■ **AVAILABLE DATA**:
——

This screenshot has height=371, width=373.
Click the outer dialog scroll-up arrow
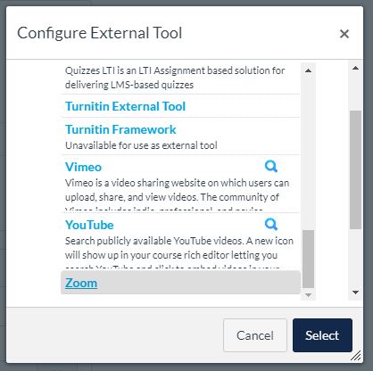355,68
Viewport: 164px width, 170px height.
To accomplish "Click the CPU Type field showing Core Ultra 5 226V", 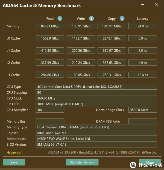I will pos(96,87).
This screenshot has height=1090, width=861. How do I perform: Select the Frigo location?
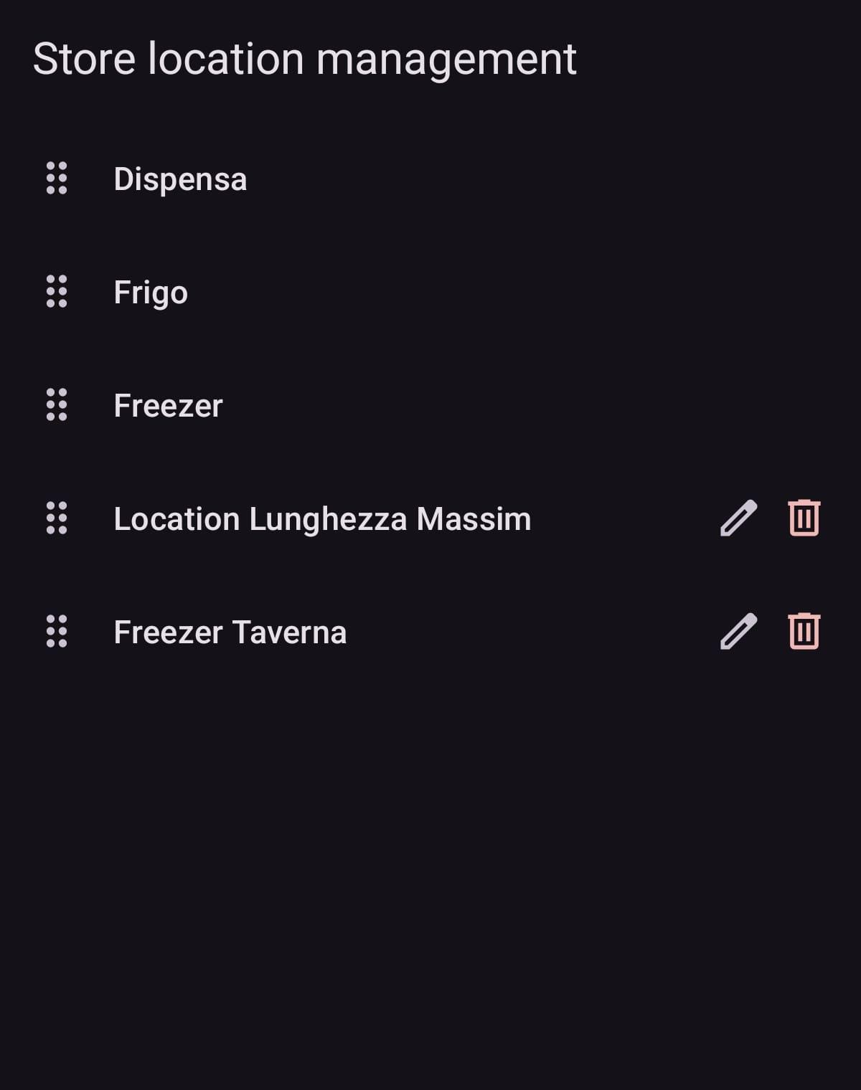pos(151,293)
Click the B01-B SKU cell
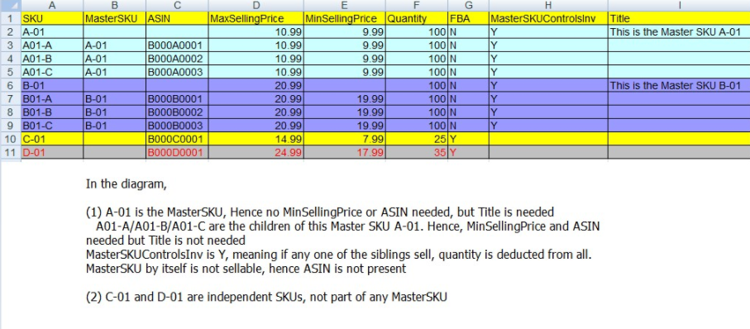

——

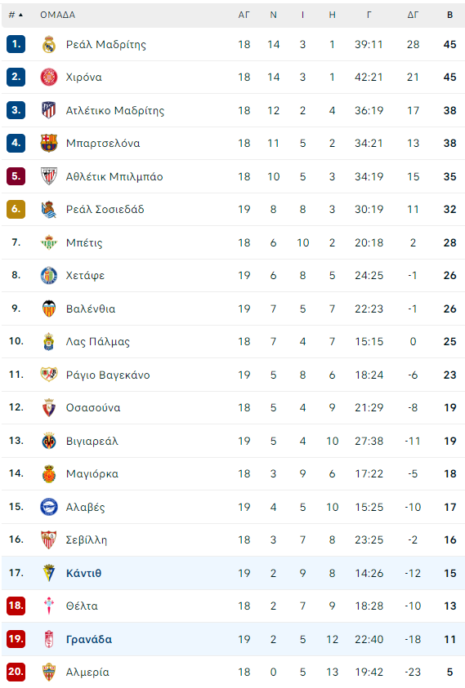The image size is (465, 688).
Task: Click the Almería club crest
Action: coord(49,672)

——

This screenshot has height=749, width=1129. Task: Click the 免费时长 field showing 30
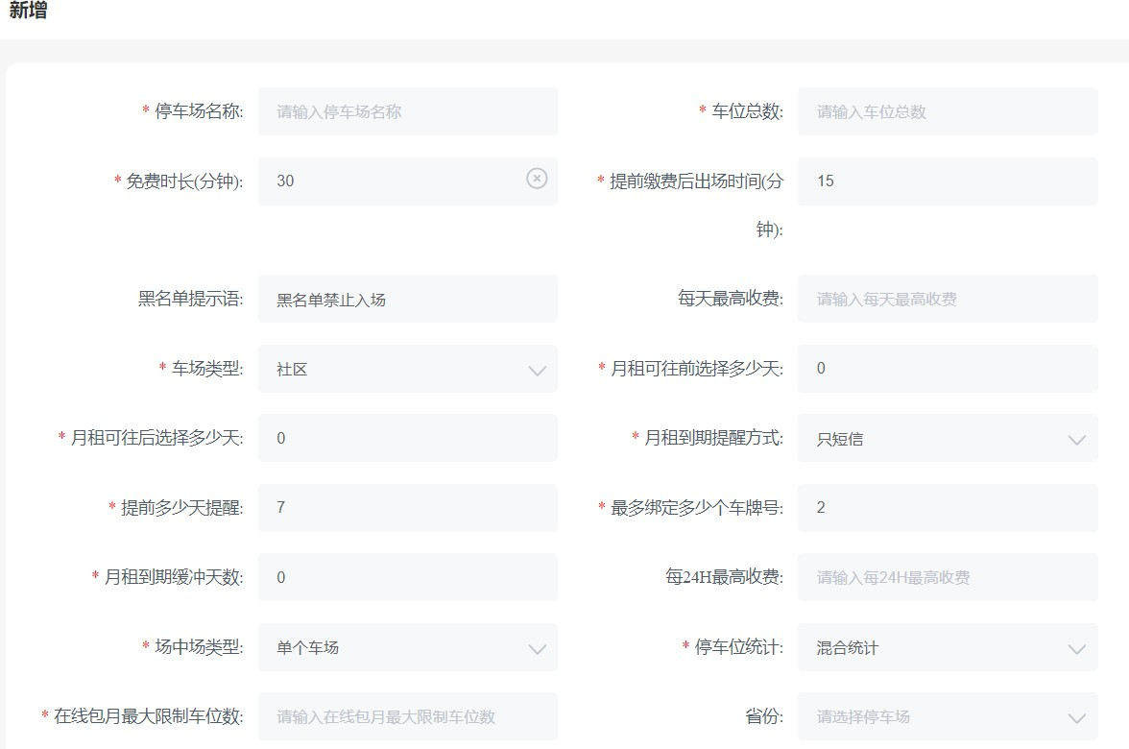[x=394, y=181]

——

■ **PROBLEM REQUIREMENTS**:
Return each line of the records above that contains the string "Task".

■ **FULL OUTPUT**:
Task: Click the Almería club crest
This screenshot has height=749, width=1129. Task: Click the 免费时长 field showing 30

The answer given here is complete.